When I tried supering on my Warre I got a big comb pyramid on top of the top bars. I used frames in my Warre, so I'd move a couple of frames down when I nadired and they got the idea and moved down and drew out the new bottom box fast. I had brood in all four boxes, so just make sure that it has all hatched out in the fifth box before you try and harvest it. If you wanted to try supering and you have frames then you can try checker boarding a couple of the honey frames up and they'll probably draw it fine as a super. 

To treat with OA you'll need to have a shim that can accept your wand. I could not make it work with the traditional bottom board. Your bottom board may vary. Be aware that in a Warre a brood chamber eventually becomes a super, thus treated comb becomes honey comb. OA doesn't leave long term residue. In my Langstroth hives I pull the supers off and set them aside while OAV treating. Your honey will be fine, but my understanding is that OA is not labeled for use on "marketable honey." https://www.beesource.com/forums/showthread.php?333784-Oxalic-Acid-and-Honey-Supers This may be a factor for you to consider in deciding whether to nadir or super.
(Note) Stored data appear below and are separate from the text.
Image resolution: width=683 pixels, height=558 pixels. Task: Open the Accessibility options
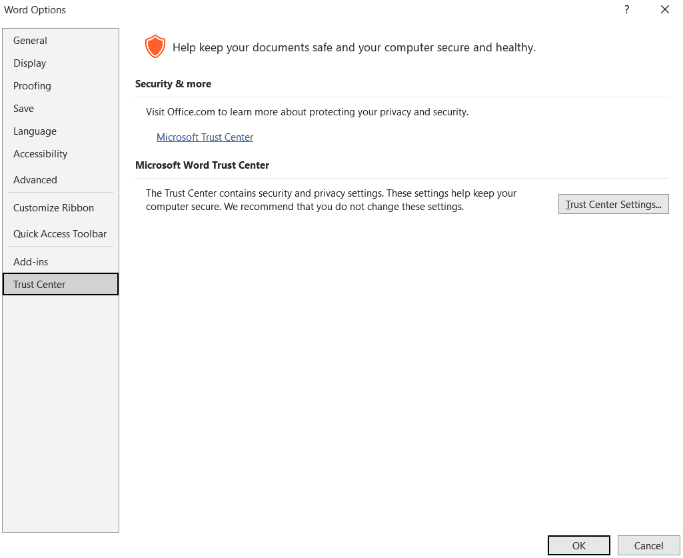40,154
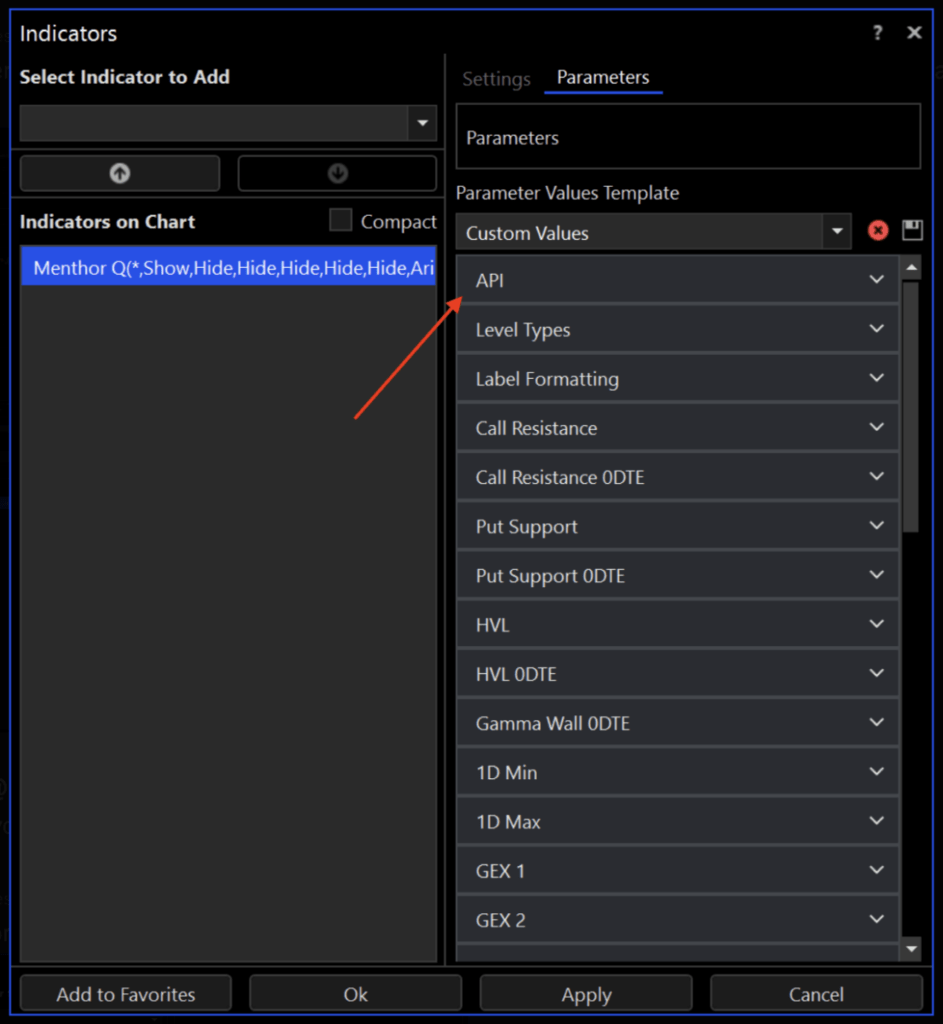Open the dialog help using the question mark
Viewport: 943px width, 1024px height.
click(x=877, y=32)
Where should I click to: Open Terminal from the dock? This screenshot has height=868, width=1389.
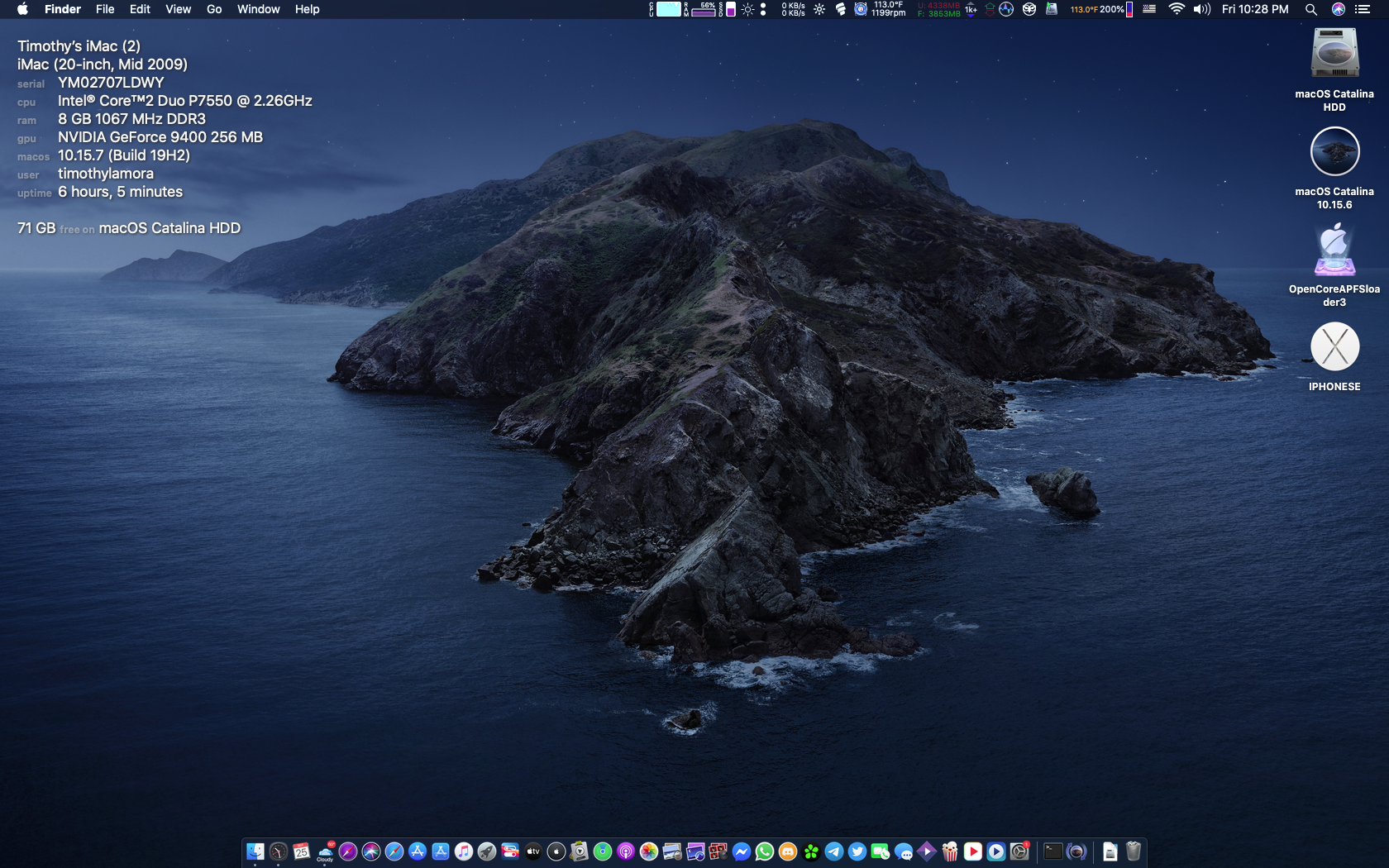pos(1052,851)
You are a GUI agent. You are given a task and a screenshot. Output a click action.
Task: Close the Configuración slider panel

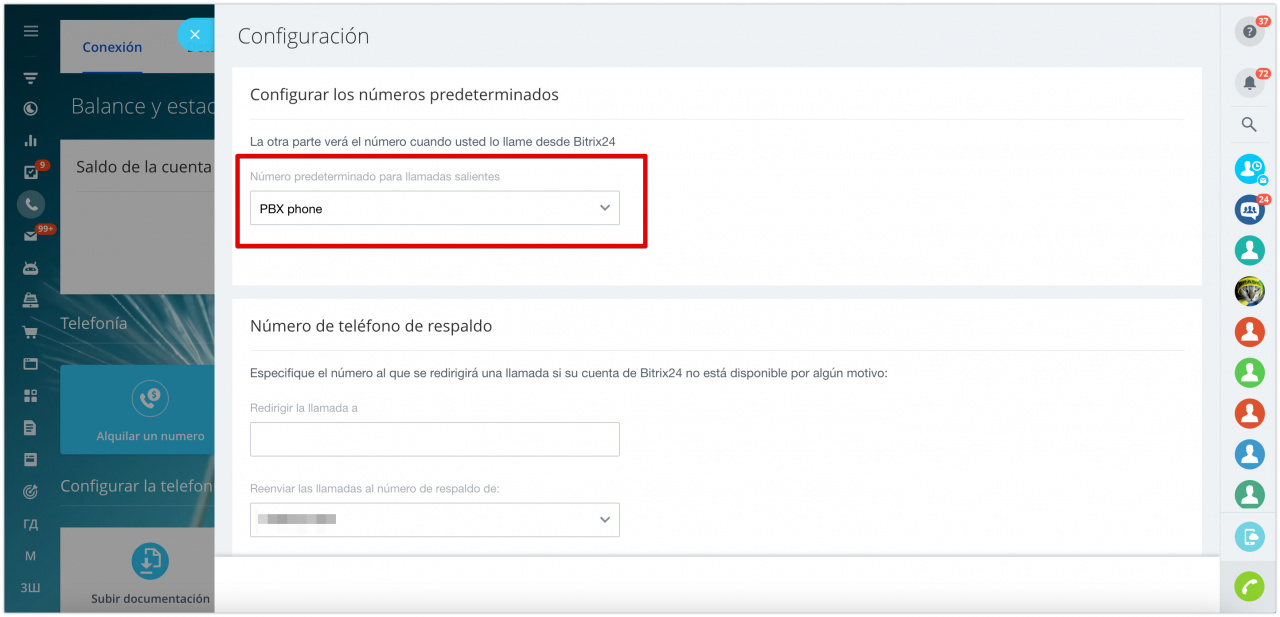[x=195, y=35]
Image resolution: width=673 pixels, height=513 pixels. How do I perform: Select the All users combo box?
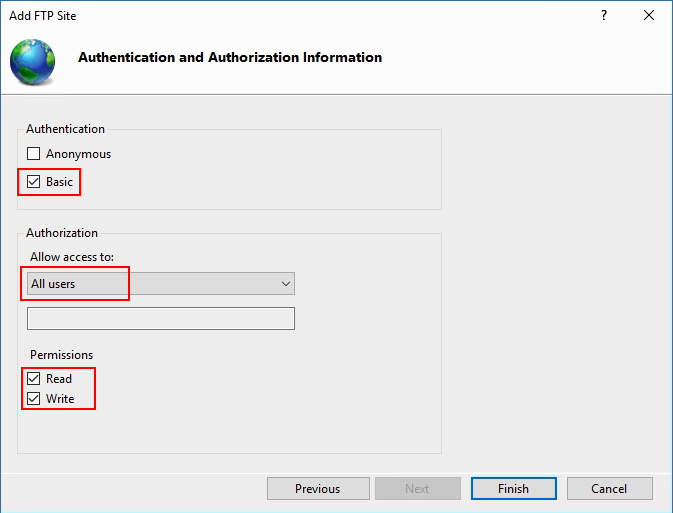click(x=150, y=284)
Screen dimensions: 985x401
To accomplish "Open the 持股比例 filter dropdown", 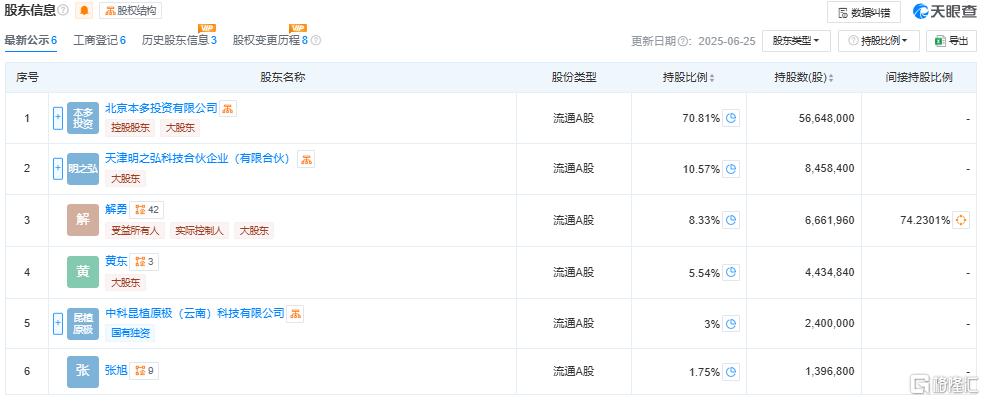I will pyautogui.click(x=878, y=41).
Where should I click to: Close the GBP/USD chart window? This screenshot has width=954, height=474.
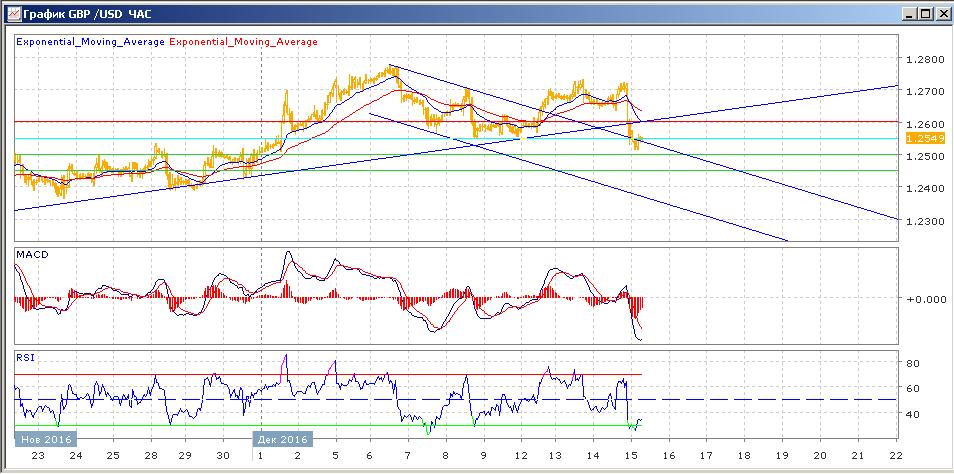pyautogui.click(x=941, y=13)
This is yet another consideration for using a modified Warre with frames as you can arrange honey and uncapped nectar frames into boxes to be set aside while OA treatment is performed.


----------



## marksmith (May 4, 2010)

Fourth box all but drawn, they are hanging off three bars on the fifth box. Sticky board under my new screened bottom shows 4 mites in 24 hours. Trying to figure if MAQS would be a better treatment option. One strip for seven days followed by another for 7 days. 

It was 9 days to draw this box. I am tearing apart tomorrow to see if there are swarm cells, and hopefully see if they have the brood moved out of the top box. I’m thinking I am going to need the space. 

Other thing I’ve noticed is these bees seem very small bodied than what I’m used to. Almost the size of what we called sweat bees.


----------